22 thoughts on “ANTONIO SMITH, FORENSIC LINGUIST: September 25-30, 2000

  1. I’m honestly kind of curious how this would have worked as a send up of Macbeth- perhaps with Helen as Duncan, Mel as the Big Mac, and ANTONIO SMITH as Lady M, trying to convince the uncertain Mel to do that which she knows is evil good?

    And Dave as… Menteith.  An absolutely pointless and unmemorable character, whose name is never even mentioned in the spoken text.

    I loves me some Shakespeare- yes I do.

  2. My school decided I needed to know “Romeo and Juliet” and “Julius Caeser” and that would be enough. Macbeth? Hamlet? Othello? Pfft.

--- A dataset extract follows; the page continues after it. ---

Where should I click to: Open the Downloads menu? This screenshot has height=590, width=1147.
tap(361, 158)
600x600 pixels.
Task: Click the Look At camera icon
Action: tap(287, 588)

Who needs ’em? ………..I didn’t like my school much.

  3. I think that Dave would be the porter.  Not for any particular reason, I just really liked the porter.  (Hey, compared to grave-diggers, he was *real* comic relief.)

  4. You -are- allowed to read Shakespere on your own, you know — it’s cool;. it’s even fun.  I’ve mostly avoided it, myself, but that’s because I was trying to save my virgin eyes for live performacnes (means I’ve still not had exposure to some of the more rarely performed players — no Love’s Labor Lost (unless you count the movie musical, with sililoquies replaced by broadway tunes), no Two Noble Kinsmen, no King John, Henry IV or VI or VIII, and oddly, no Antony and Cleopatera.   And I’m missing one comedy — maybe Measure for Measure. 

    But you don’t have to — nor do you have to wait for  school to “force” you to expose yourself to the Bard’s plays.


  5. Shakespere in the Park – Hyperactive Lad’s first play (at 8 months old – how geeky is that?) was A Midsummer Night’s Dream set in the Summer of Love. The next year was Julius Ceasar in modern dress with CNN coverage. You have to remember, a lot of what WS was writing was the Elizabethan equivalent of prime time TV – he wrote better because his audience could impact his earnings very intimately.

  6. Tuesday’s Comic: Mell does recieve too many rewards throughout this webcomic. And practically all of them involve being granted control of things that are giant and/or robotic, and all of which are the Coolest Moments of Her Life up to that point.

  7. Reply to Leon: Which if they happened to anyone else, would STILL be the coolest thing that had happed up to that point. Put simply: Mell has a great life.

  8. Don’t underestimate the final panel, because it’s also excellent. Every motif, from Helen’s gap-toothed grin to her distorted speech balloon, is wonderfully applied. I’ve been staring at it for five minutes now and it still looks hilarious.

  9. I must have known at some subconscious level that this one was coming up.  A few days ago I had opportunity to use Helen’s line, to great effect.

  10. If only Dave had been given an extra minute or so to finish the machine – then maybe you could’ve wrapped up the entire webcomic right here and gone on to bigger and possibly more lucrative projects. I’m sure Dave would’ve approved.

  11. Before this week ends, one must ask: exactly how would a weather-controlling machine assist in eliminating a foe who’s already in the same room as you? Or in stopping one from being trampled by stampeding gerbils? (Actually, it’s almost certain that these and further questions will be raised in this week’s podcast…)

  12. I suspect “push the button” goes back farther than MST3K to The Great Race. …No, not the reality show you children, the movie with Tony Curtis and Jack Lemmon.

  13. Saturday’s Comic: Hey, kids! Draw your own Narbonic Final Cliffhanger Panel! Have fun, but remember: no swearing, or else this comic won’t ever be syndicated!

  14. That’s the kind of thing that happens to me every friday with compter-related geeky type things.  Even more reason to believe I’m Dave… *seriously – help*

  15. What? How did Helen get ahead of the gerbils? How did Dave get through all of “Mel! The gerbils are stampeding this way” ? I… I… can only suppose that making them big must have slowed them down a lot. It’s a shame, really. I remember my gerbils literally moving faster than the human eye could follow. In close quarters on slippery terrain I would see streaks, sort-of like a cartoon effect or maybe the USS Enterprise, but otherwise nothing. Had Helen’s gerbils retained that ability when mutated, half a dozen or so would level a couple of skyscrapers if they thought they saw a seagull.